EXERCISE TEXT >>
= Beginning of Section =

Daniel Aquino

Personal information
- Full name: Daniel Toribio Aquino Antúnez
- Date of birth: 9 June 1965 (age 61)
- Place of birth: Chajarí, Argentina
- Height: 1.75 m (5 ft 9 in)
- Position: Striker

Senior career*
- Years: Team / Apps / (Gls)
- 1985–1989: Banfield / 34 / (9)
- 1989–1991: Murcia / 84 / (31)
- 1991–1992: Albacete / 21 / (3)
- 1992–1993: Mérida / 38 / (19)
- 1993–1995: Betis / 63 / (33)
- 1995–1996: Rayo Vallecano / 40 / (14)
- 1996–1997: Albacete / 47 / (18)
- 1998–2000: Murcia / 31 / (12)
- 2000–2001: Lorca Deportiva / 27 / (8)
- 2001–2002: Relesa Las Palas
- Total:  / 385 / (147)

= Daniel Aquino =

Argentine footballer (born 1965)

Daniel Toribio Aquino Antúnez (born 9 June 1965), nicknamed El Toro (bull), is an Argentine former footballer who played as a striker.

He spent the bulk of his professional career in Spain, appearing in 203 Segunda División matches over seven seasons (94 goals) in representation of four teams. His son Daniel was already born there, and played for Spain at youth level.

= End of Section =

QUESTIONS ON THE MATERIAL >>
a - According to the Daniel Aquino profile, how many goals did he score in Segunda División matches?
b - Translate this sentence from the Daniel Aquino profile into French: "Daniel Toribio Aquino Antúnez (born 9 June 1965), nicknamed El Toro (bull), is an Argentine former footballer who played as a striker."
c - Continue the Daniel Aquino profile from where it stops.

DATASET >>
= Beginning of Section =

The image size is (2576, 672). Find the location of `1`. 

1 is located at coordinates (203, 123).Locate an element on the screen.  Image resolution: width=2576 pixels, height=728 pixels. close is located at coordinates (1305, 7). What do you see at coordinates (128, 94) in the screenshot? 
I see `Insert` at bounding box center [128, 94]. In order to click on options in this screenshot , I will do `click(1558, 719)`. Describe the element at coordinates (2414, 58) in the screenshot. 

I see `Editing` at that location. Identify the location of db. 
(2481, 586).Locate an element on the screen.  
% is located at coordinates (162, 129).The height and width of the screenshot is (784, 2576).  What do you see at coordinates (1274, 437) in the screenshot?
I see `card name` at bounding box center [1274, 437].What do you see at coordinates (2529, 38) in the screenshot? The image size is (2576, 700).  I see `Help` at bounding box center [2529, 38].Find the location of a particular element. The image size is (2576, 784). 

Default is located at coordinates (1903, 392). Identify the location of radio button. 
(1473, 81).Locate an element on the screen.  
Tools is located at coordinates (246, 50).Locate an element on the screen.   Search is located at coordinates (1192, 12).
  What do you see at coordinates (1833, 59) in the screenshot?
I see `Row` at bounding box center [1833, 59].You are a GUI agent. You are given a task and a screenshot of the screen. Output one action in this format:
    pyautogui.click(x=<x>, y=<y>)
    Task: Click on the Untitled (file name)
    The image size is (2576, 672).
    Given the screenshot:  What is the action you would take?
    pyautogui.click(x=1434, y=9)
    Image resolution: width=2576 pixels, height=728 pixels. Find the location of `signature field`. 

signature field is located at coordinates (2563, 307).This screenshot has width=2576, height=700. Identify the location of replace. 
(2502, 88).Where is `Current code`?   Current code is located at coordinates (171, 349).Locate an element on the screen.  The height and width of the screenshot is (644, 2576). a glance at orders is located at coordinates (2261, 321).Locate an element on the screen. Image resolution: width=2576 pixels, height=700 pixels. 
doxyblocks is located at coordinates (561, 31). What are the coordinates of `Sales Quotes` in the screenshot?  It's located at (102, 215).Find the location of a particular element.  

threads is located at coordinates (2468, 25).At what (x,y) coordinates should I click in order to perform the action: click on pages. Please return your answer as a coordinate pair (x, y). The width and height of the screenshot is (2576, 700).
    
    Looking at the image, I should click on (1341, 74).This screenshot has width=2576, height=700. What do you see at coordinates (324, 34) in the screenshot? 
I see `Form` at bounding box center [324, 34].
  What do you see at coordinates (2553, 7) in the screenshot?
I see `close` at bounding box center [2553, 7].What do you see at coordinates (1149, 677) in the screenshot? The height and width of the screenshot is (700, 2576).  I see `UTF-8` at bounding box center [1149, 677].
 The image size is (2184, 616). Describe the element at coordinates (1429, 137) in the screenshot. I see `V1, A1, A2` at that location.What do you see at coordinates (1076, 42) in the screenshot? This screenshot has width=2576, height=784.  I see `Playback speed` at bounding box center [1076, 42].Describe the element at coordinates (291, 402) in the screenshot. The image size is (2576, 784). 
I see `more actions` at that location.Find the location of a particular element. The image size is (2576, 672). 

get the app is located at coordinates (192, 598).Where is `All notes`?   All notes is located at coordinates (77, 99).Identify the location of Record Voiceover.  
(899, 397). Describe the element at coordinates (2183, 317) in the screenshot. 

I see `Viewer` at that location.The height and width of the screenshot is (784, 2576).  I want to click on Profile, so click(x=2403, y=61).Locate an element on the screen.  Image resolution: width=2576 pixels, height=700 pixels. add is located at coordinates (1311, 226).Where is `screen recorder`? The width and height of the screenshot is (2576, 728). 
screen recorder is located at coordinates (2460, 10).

= End of Section =

RESPONSES FOR EACH TASK >>
a - 94 goals.

b - Daniel Toribio Aquino Antúnez (né le 9 juin 1965), surnommé El Toro (le taureau), est un ancien footballeur argentin qui évoluait au poste d'attaquant.

c -
==Club career==
Aquino was born in Chajarí, Entre Ríos Province. After starting his career at Club Atlético Banfield he moved to Spain in 1989, joining Real Murcia CF of Segunda División and scoring 15 goals in 33 appearances in his first season. In the 1991 winter transfer window he signed for another team in the country, Albacete Balompié, being relatively used as the Castilla–La Mancha side retained their recently acquired La Liga status (18 starts).

From 1992 to 1994, Aquino achieved two consecutive Pichichi Trophy awards in the second tier, one of them – with Real Betis – ending in promotion. After a solid top-flight campaign at Rayo Vallecano and a further one and a half at Albacete in division two, he finished his career in 2002 at the age of 37, with stints in the Segunda División B including former club Murcia, where his son Daniel was born in 1990, eventually also becoming a professional footballer.

From 2008 to 2010, Aquino coached Murcia's juniors.